Positron emission tomography (PET) is an imaging modality widely used in the study of neurodegeneration to image the accumulation of the misfolded proteins such as amyloid-β (Aβ) and tau. The aims of this thesis were to investigate Aβ accumulation in Alzheimer’s disease (AD) using mathematical modelling and perform kinetic modelling of the novel tau radiotracer [18F]-AV1451 in corticobasal degeneration (CBD) and traumatic brain injury (TBI). The main contributions of this thesis are:
Aβ - Modelling the spatiotemporal distribution of Aβ in AD. The spatiotemporal distribution of Aβ in AD was modelled using a network diffusion model and a four-parameter logistic growth model. Results suggest the spatiotemporal distribution of Aβ in AD results from properties of the local tissue environment rather than long-term spreading from seed regions.
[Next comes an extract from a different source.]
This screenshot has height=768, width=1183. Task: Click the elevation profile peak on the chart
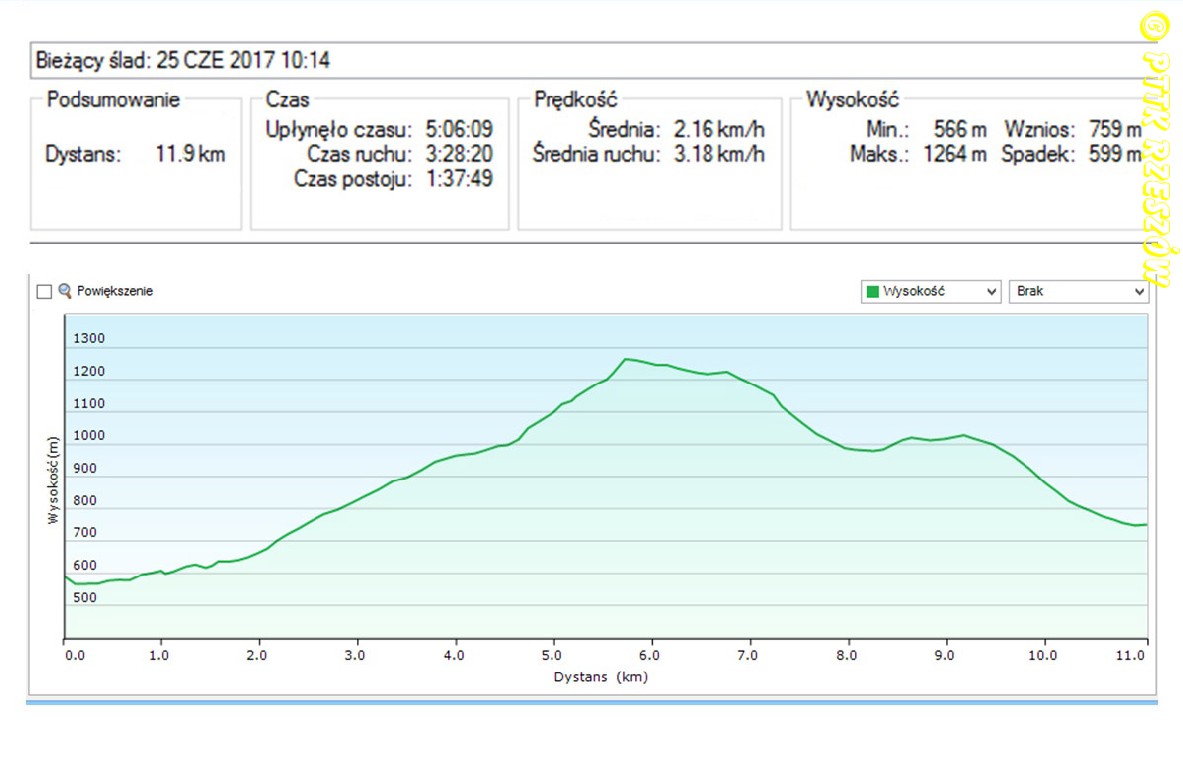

Aβ - Amyloid Load - Using parametric images derived from the logistic growth model, a new out- come measure, amyloid load AβL was defined for a single [18F]-AV45 Aβ PET scan. It had greater sensitivity than the currently used mean cortical SUVr out- come measure and will improve the power to detect signal changes in future trials of novel anti-Aβ therapeutics.
Tau - Kinetic modelling of [18F]-AV1451
Dynamic [18F]-AV1451 PET data from a CBD study was effectively modelled with a reversible two-tissue compartmental model, the simplified reference tis- sue model (SRTM) and standardised uptake value ratio (SUVr). SRTM was used to quantify [18F]-AV1451 uptake in a TBI study consisting of 32 subjects. There were no differences between patients and controls at the ROI level and the voxel level analysis revealed heterogeneous radiotracer uptake amongst patients. It is impossible to tell whether increased PET signal is due to tau or off-target binding.